MÁQUINA DO GOVERNO - "É fácil pedir, reclamar, gritar e ficar sentado no escritório. Agora, é muito difícil fazer todo esse instrumental (o governo) funcionar."
PARTICIPAÇÃO - "O governo tem consciência das dificuldades. Tem absoluta consciência de que ele precisa fazer mais. Mas ele também tem um sentimento, muito genuíno, de que esse 'ele' não é ele. É a sociedade toda."
PROCESSO INFINITO - "Quantas mais (famílias) se assentem, mais acamparão, pelo que eu disse aqui, da perspectiva histórica, da massa possivelmente disponível. Quantas mais se assentem, mais acamparão. Não se há de medir a eficiência do governo pelo número de acampados."

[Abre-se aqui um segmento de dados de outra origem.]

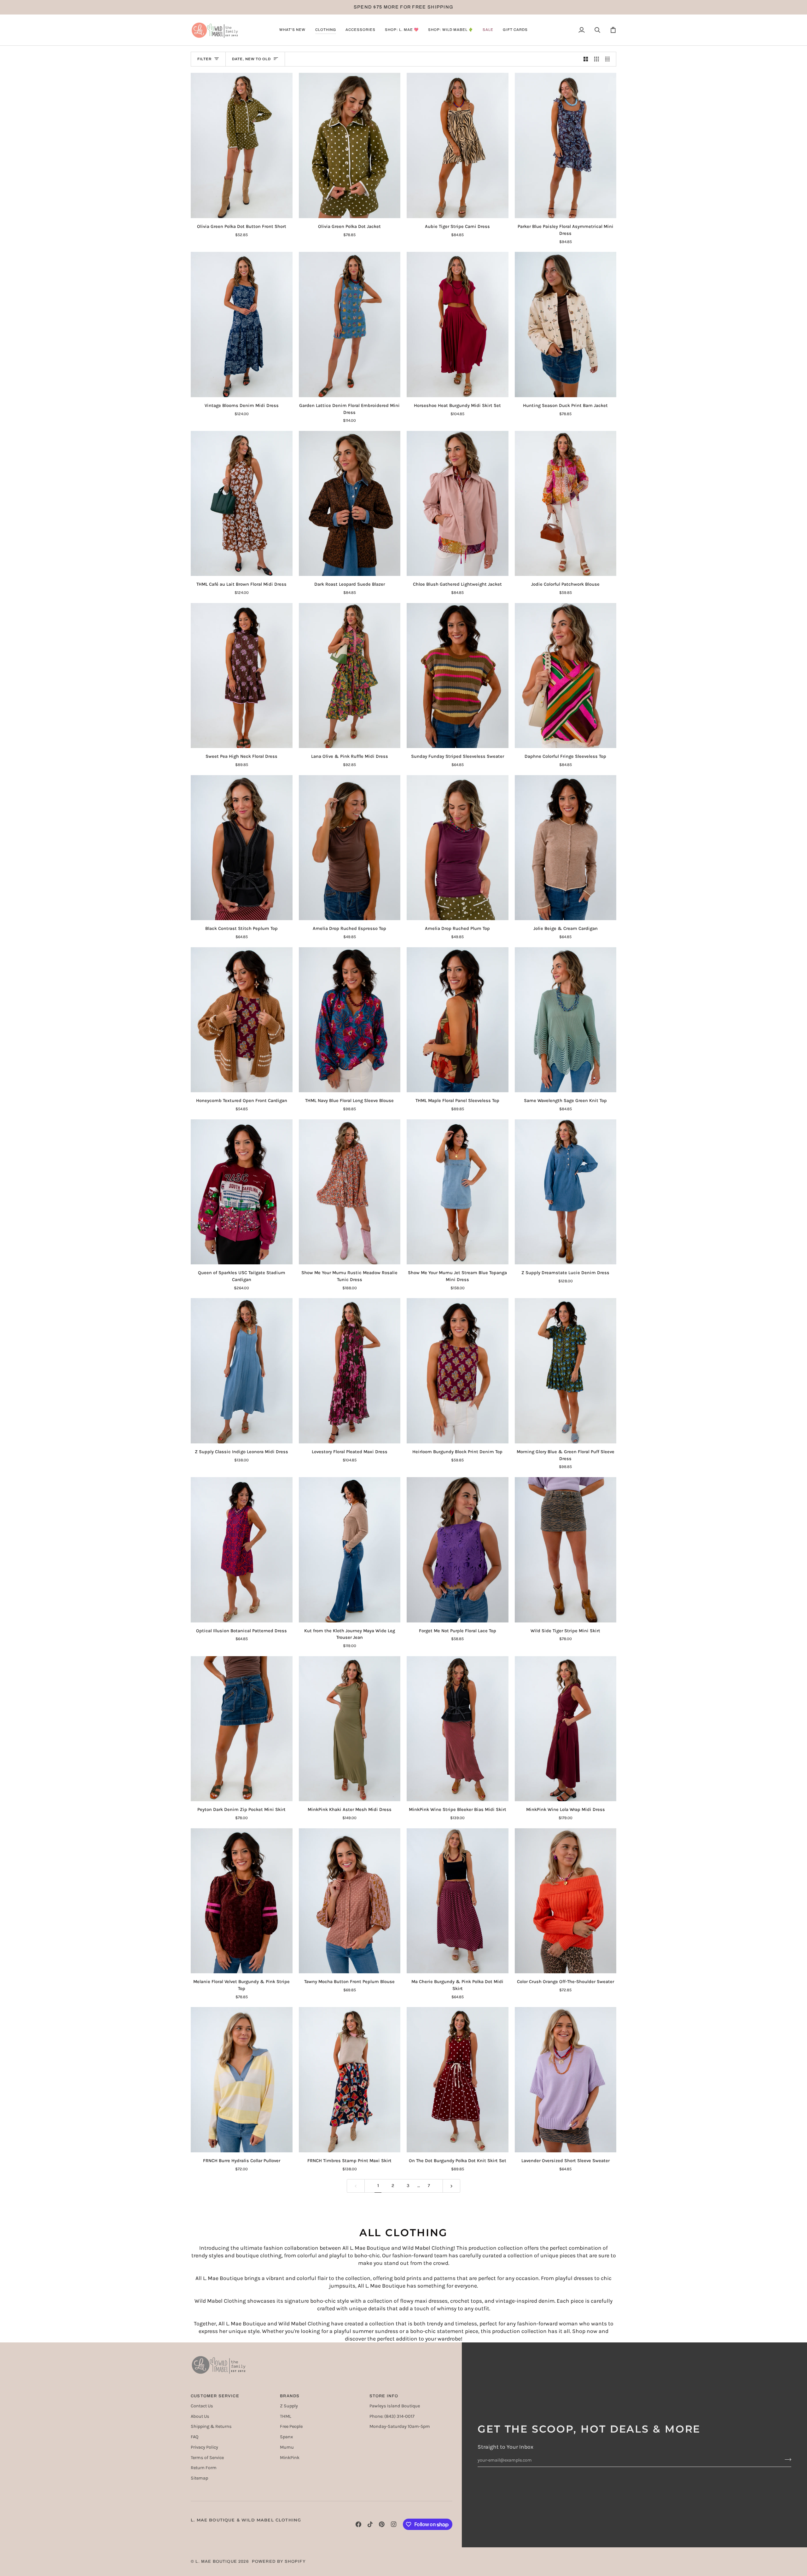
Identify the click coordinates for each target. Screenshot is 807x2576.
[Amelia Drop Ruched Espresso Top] (350, 847)
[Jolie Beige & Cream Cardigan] (566, 847)
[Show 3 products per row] (596, 59)
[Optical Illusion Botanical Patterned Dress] (242, 1549)
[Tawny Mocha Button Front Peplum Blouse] (350, 1901)
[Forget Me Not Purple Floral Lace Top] (457, 1549)
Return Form (204, 2467)
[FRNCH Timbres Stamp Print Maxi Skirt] (350, 2079)
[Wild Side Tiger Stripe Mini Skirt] (566, 1549)
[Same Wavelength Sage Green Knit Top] (566, 1020)
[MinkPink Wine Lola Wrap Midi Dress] (566, 1728)
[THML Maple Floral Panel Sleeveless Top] (457, 1020)
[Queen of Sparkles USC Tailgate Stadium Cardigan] (242, 1192)
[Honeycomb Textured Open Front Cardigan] (242, 1020)
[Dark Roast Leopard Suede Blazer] (350, 503)
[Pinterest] (382, 2524)
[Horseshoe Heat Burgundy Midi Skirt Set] (457, 324)
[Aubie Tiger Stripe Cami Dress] (457, 145)
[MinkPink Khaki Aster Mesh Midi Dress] (350, 1728)
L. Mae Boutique (216, 2561)
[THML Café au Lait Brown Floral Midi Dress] (242, 503)
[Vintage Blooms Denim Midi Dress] (242, 324)
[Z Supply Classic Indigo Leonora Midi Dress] (242, 1370)
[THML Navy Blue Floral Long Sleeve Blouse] (350, 1020)
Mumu (287, 2447)
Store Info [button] (383, 2396)
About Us (200, 2416)
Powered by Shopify (279, 2561)
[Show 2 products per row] (585, 59)
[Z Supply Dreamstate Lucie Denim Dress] (566, 1192)
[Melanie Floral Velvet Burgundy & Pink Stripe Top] (242, 1901)
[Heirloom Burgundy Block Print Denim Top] (457, 1370)
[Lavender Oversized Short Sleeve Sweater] (566, 2079)
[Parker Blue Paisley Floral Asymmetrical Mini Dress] (566, 145)
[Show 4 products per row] (609, 59)
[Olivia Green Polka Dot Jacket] (350, 145)
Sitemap (199, 2478)
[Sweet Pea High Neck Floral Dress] (242, 675)
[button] (292, 30)
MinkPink (289, 2457)
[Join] (786, 2459)
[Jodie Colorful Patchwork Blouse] (566, 503)
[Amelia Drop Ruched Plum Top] (457, 847)
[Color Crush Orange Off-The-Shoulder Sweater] (566, 1901)
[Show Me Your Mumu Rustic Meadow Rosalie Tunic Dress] (350, 1192)
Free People (291, 2426)
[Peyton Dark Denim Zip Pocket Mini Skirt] (242, 1728)
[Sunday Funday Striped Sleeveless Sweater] (457, 675)
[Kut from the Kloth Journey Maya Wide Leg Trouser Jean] (350, 1549)
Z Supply (289, 2406)
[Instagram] (394, 2524)
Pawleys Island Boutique (394, 2406)
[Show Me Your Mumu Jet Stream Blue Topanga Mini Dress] (457, 1192)
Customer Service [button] (215, 2396)
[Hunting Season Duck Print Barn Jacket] (566, 324)
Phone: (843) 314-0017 (392, 2416)
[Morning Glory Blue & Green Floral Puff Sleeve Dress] (566, 1370)
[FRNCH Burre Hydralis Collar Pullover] (242, 2079)
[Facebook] (358, 2524)
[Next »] (452, 2186)
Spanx (286, 2437)
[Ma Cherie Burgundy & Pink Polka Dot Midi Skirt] (457, 1901)
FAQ (194, 2437)
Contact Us (202, 2406)
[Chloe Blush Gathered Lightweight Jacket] (457, 503)
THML (285, 2416)
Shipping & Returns (211, 2426)
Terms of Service (207, 2457)
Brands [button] (289, 2396)
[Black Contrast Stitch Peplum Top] (242, 847)
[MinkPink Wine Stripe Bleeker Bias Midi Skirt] (457, 1728)
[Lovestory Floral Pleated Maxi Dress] (350, 1370)
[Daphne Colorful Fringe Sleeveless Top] (566, 675)
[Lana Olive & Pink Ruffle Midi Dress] (350, 675)
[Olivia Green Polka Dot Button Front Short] (242, 145)
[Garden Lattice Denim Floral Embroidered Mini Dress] (350, 324)
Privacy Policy (204, 2447)
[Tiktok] (370, 2524)
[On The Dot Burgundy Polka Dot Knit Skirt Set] (457, 2079)
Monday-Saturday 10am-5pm (399, 2426)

EXTERIOR - "É um pouco patético que se peça ao exterior o que se está fazendo aqui. É uma substituição da política verdadeira. Política verdadeira é aqui."
UTOPIA - "Vivemos um momento positivo, que não pode ser tolhido por uma permanente sensação de frustração de quem pede o infinito e não dá nem um passo no concreto. O nosso desafio não é um desafio utópico, nem é, simplesmente, a indignação moral, que deve existir. Indignação moral à qual não corresponde uma ação prática é hipócrita."